I am a sucker for these kinds of duets albums, but I don’t think that’s difficult in this case with Smokey Robinson and his music as the core and guests like James Taylor especially, but also Sheryl Crow, John Legend, Jessie J who I do like occasionally as on her track with Smokey Cruisin’, Steve Tyler whose otherwise out-there-ness can grate but has an interesting place on You Really Got a Hold on Me, but this is countered by a bloated accompaniment from Elton John, and an accompaniment from Gary Barlow I refuse to listen to as he has become such a dick – well, that may not be recent.
|Smokey with Steve Tyler, sharing teeth|
I might as well also admit that I rather enjoyed Engelbert Calling by [who else:] Englebert Humperdinck which does have the same mix of good/bad quests [depending on your proclivities], so obviously Elton John is there again, and Olivia Newton John and Cliff Richard, but also Shelby Lynne, Willie Nelson [and he seems to being doing a duet with someone daily, though these are always pretty damn fine] and Ron Sexsmith, amongst many others.

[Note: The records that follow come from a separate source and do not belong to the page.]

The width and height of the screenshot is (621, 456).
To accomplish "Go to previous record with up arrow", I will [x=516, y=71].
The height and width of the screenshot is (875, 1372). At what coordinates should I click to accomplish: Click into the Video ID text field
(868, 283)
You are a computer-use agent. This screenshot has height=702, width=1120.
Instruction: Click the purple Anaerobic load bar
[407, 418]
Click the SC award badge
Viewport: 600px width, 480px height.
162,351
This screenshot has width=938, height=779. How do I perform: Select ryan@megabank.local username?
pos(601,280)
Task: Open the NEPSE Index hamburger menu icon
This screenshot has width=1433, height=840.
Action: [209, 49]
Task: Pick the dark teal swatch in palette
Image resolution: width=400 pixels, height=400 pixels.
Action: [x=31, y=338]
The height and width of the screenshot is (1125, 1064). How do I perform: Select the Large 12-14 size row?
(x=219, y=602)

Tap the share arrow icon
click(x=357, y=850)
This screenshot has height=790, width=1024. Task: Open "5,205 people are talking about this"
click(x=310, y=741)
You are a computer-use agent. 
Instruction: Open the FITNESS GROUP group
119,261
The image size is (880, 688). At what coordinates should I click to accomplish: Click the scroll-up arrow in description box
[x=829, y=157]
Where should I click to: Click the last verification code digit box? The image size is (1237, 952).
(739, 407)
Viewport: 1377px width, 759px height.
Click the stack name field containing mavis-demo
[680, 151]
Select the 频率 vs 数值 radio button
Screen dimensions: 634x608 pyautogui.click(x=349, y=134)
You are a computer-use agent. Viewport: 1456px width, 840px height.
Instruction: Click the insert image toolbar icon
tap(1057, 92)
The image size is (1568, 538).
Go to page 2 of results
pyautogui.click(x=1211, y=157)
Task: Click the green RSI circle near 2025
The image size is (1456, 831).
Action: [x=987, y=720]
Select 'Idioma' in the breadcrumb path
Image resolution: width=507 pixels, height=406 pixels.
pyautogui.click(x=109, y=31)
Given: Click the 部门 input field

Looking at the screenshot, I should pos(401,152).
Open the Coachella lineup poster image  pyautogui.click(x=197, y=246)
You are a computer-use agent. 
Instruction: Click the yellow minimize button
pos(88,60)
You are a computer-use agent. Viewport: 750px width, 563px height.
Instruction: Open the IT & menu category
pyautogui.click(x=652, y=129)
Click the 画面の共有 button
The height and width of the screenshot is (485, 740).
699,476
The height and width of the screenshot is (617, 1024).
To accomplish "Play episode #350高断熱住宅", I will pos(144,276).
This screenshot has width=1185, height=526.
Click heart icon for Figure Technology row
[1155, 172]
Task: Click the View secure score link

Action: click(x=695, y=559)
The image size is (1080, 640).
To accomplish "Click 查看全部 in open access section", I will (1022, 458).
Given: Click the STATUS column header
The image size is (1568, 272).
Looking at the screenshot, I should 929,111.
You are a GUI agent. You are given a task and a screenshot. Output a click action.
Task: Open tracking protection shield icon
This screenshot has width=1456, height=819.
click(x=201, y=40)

|Smokey performing with Jessie J|
Smokey & Friends is also one of those albums recorded across continents so the artists were never actually together and that demeans the process a little. That said, production is excellent and sympathetic to the artists who accompany Smokey, so there are more ‘modern’ arrangements for most, though frankly it is the original music that shines. Smokey and James sing together on Marvin Gaye’s Ain’t That Peculiar and that’s probably my favourite, but I’ll end by simply stating it is simply entertaining: an increasingly familiar format/idea, but very well done here, mostly.